Su ogni agendina scriveva la frase “S.T.D.”: “Sub tutela Dei”. Sulla sua scrivania, oltre ai fascicoli processuali, trovavano posto il crocifisso e il vangelo, bussola dell’anima. Pretese inoltre che nelle le aule di giustizia fosse presente sempre il Crocifisso come richiamo alla carità, all’amore e alla rettitudine.

A Livatino ben può essere applicata la frase evangelica “Se il chicco di grano non cade per terra e non muore rimane solo; se invece muore porta molto frutto”. Ed infatti, in tanti ritengono che l’anatema contro la mafia lanciato da Giovanni Paolo II nella splendida Valle dei Templi, quello storico 9 maggio 1993, è dipeso anche dal martirio di Livatino. Infatti, poco prima di celebrare la Messa, il Grande Papa incontrò i genitori di Rosario; e fu un incontro che ha stravolto il cuore del papa polacco il quale poco dopo lancerà quello storico anatema.

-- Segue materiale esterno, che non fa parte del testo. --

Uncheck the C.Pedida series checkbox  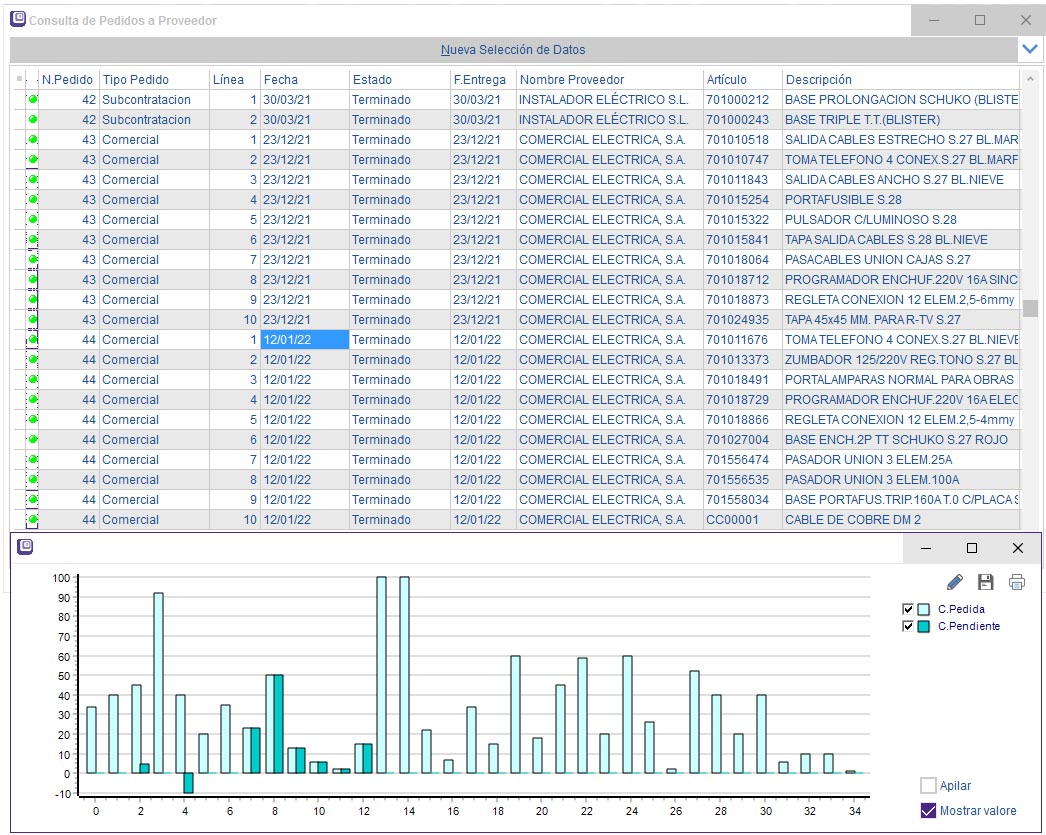pyautogui.click(x=908, y=609)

Anche a partire da quel momento la Chiesa cambia marcia contro la mafia: tanti vescovi e tanti sacerdoti cacciano i mafiosi dalle congregazioni e dalle confraternite. Per loro se non si convertono, non c’è posto in Chiesa. E la Mafia, purtroppo, risponderà all’anatema uccidendo Padre Pino Puglisi prima e don Peppino Diana poi. Infine le virtù cristiane di Livatino hanno portato pure al riconoscimento di un miracolo, quello di Elena Valdetara Canale, una donna straordinaria che nella sua vita ha fatto scelte generosissime, coraggiose, incomprensibili ai più. A lei è apparso in sogno Rosario Livatino, che non conosceva, il quale le disse “La forza che ti guarisce è dentro di te. Quando la troverai, potrai aiutare altri bambini”. Solo due anni dopo, leggendo un articolo di giornale, la donna capì che l’uomo in sogno non era un sacerdote bensì il giudice ragazzino. E il tumore maligno che la affliggeva dal 1993 e per il quale i medici le avevano dato pochi mesi di vita, scomparve, tanto che la donna, a distanza di quasi venti anni, è in perfetta salute. Tale guarigione, inspiegabile per la scienza, è il miracolo che si attendeva e che porterà Rosario Livatino ad essere proclamato beato.